> **What you should do**: Set down the records again without changes, starting with the line that contains "The width and" and going on through the line that contains "center [64, 376].". Leave the pictures out of your answer.

> **Records supplied**:

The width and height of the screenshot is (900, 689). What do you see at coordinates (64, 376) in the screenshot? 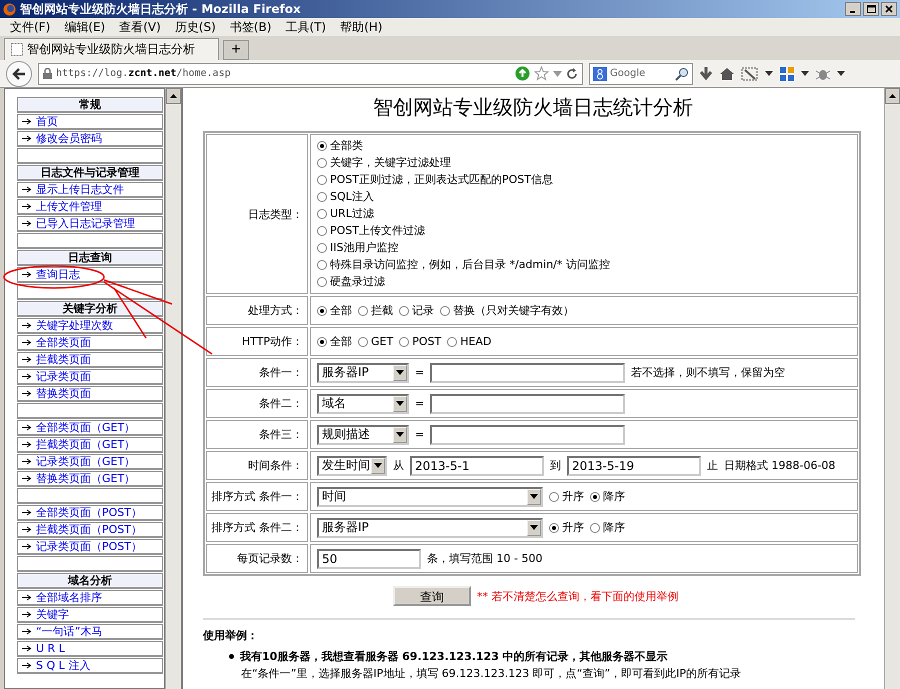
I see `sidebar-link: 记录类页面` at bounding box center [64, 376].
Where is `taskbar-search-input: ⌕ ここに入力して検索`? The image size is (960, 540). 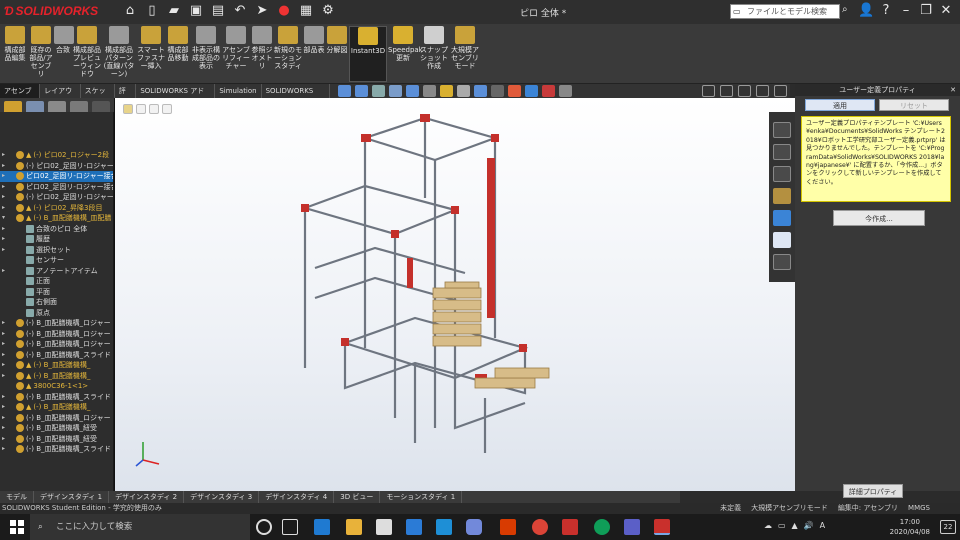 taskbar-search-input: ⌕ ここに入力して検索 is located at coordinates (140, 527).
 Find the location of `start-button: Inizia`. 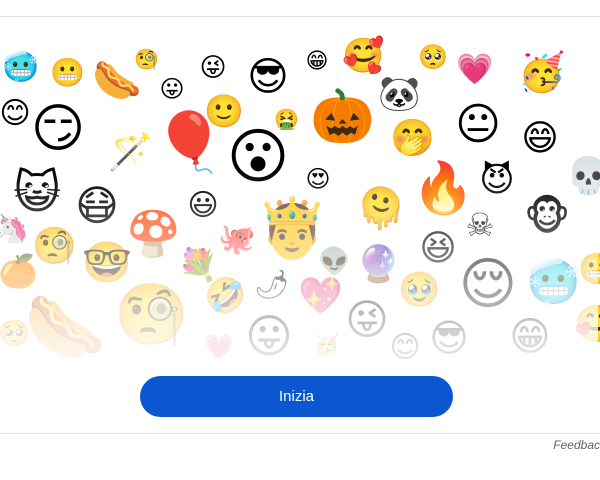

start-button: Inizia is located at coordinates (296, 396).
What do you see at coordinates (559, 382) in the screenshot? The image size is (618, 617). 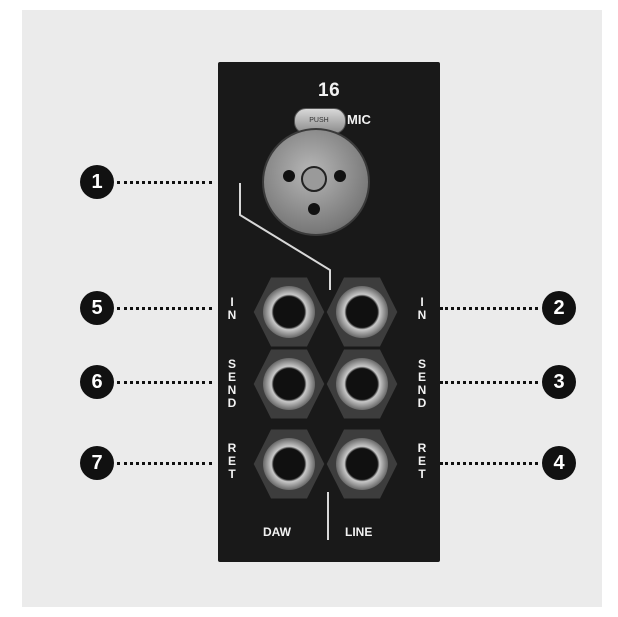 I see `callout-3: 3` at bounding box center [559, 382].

--

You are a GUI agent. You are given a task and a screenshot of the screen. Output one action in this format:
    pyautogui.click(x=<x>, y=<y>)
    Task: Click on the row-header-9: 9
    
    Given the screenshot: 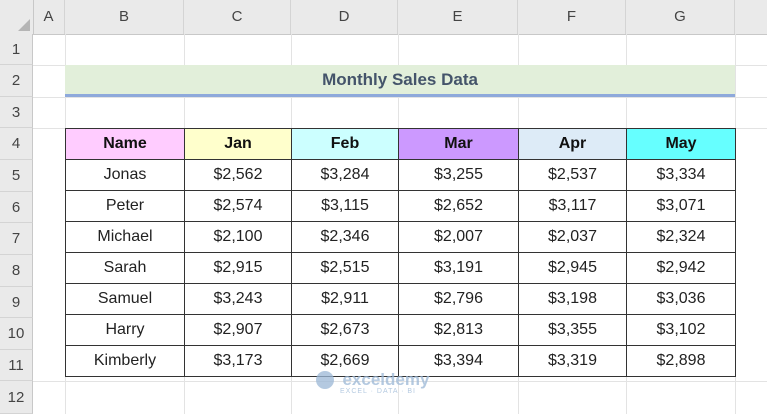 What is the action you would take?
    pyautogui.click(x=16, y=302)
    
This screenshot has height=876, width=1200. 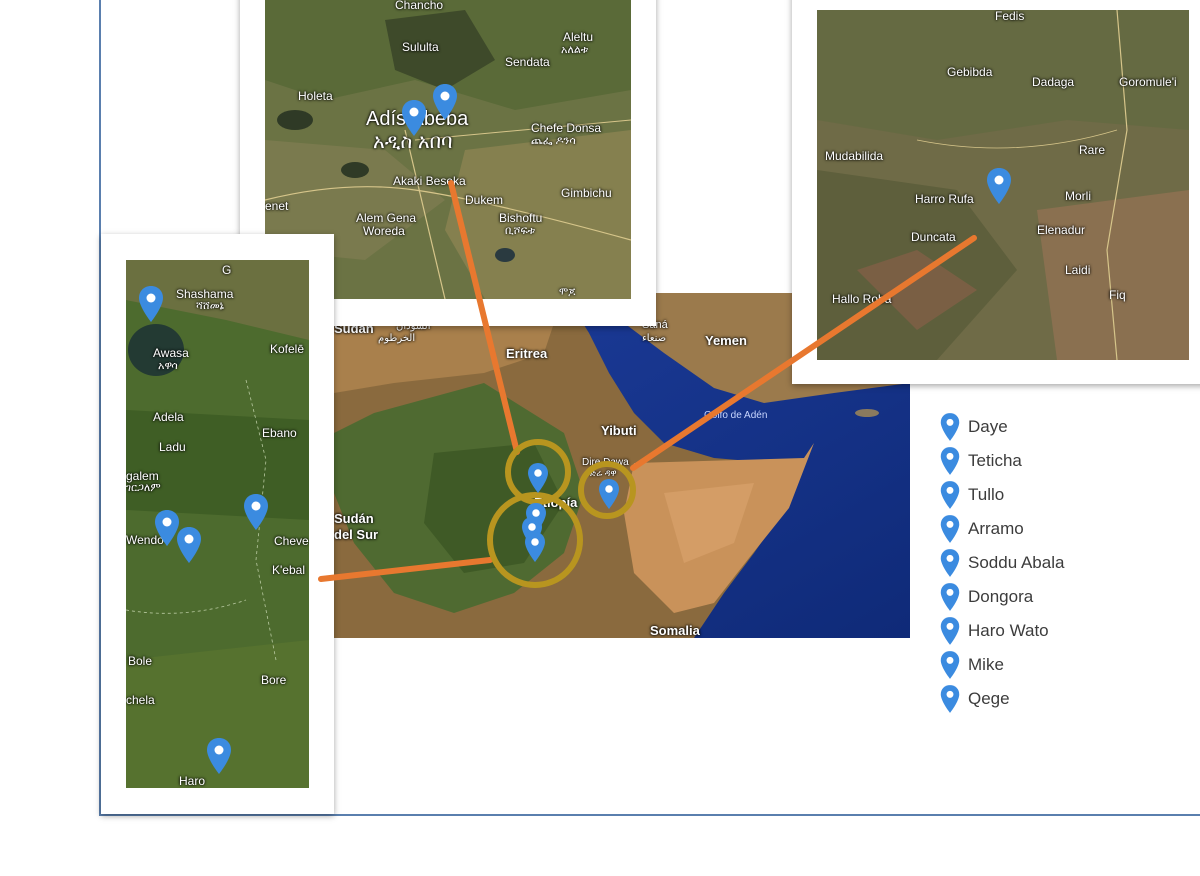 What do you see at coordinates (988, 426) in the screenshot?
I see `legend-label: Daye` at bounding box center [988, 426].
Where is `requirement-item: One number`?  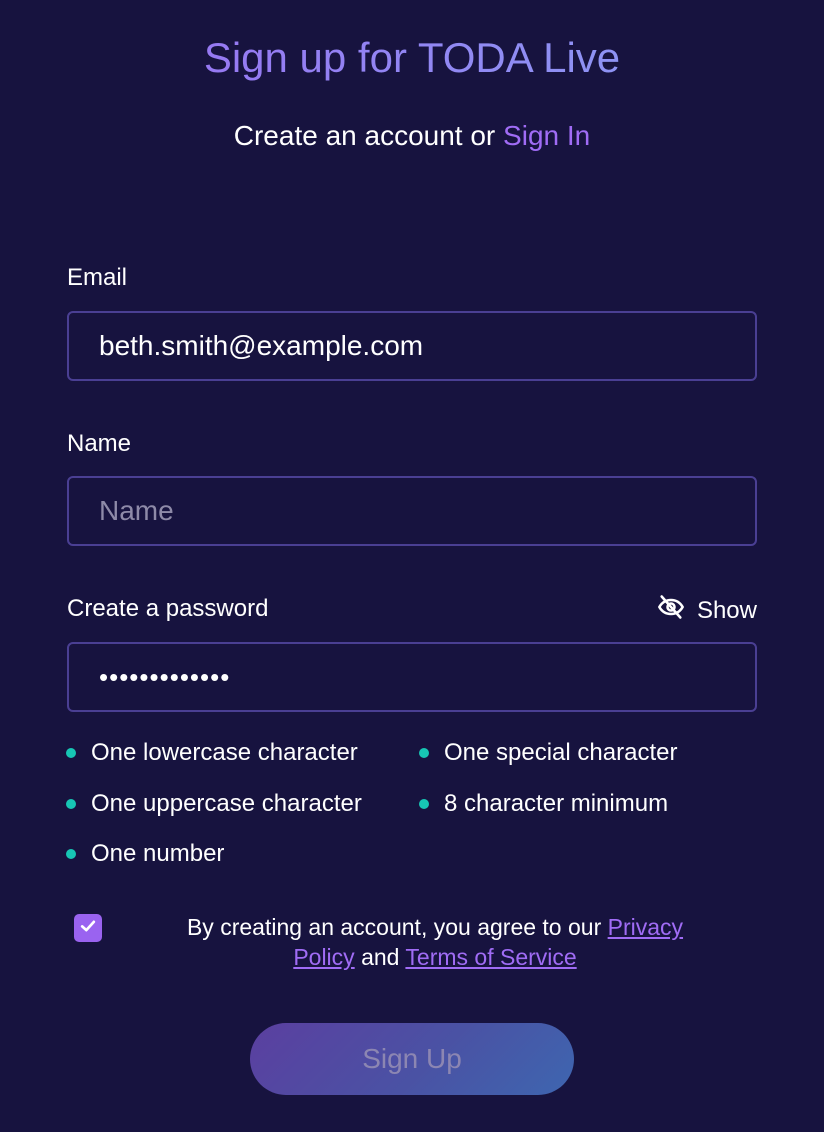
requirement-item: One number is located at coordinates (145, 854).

...

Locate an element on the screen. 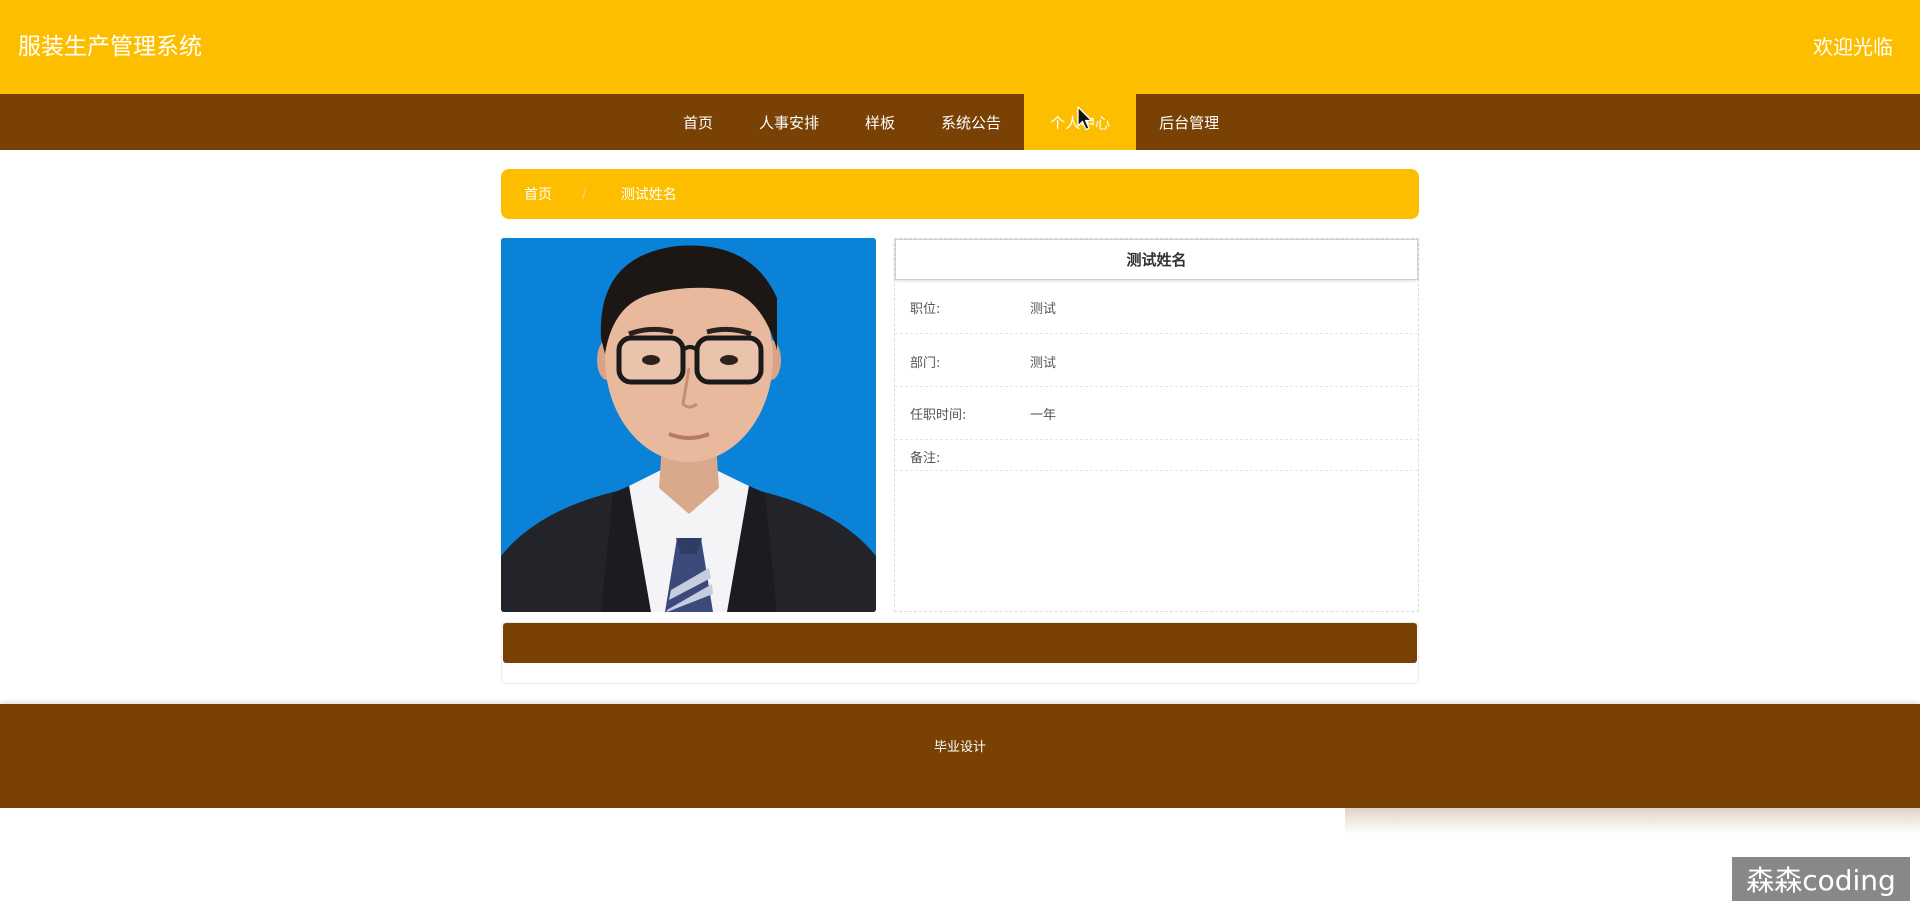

> **Task result**:
The width and height of the screenshot is (900, 689). What do you see at coordinates (64, 376) in the screenshot? 
I see `sidebar-link: 记录类页面` at bounding box center [64, 376].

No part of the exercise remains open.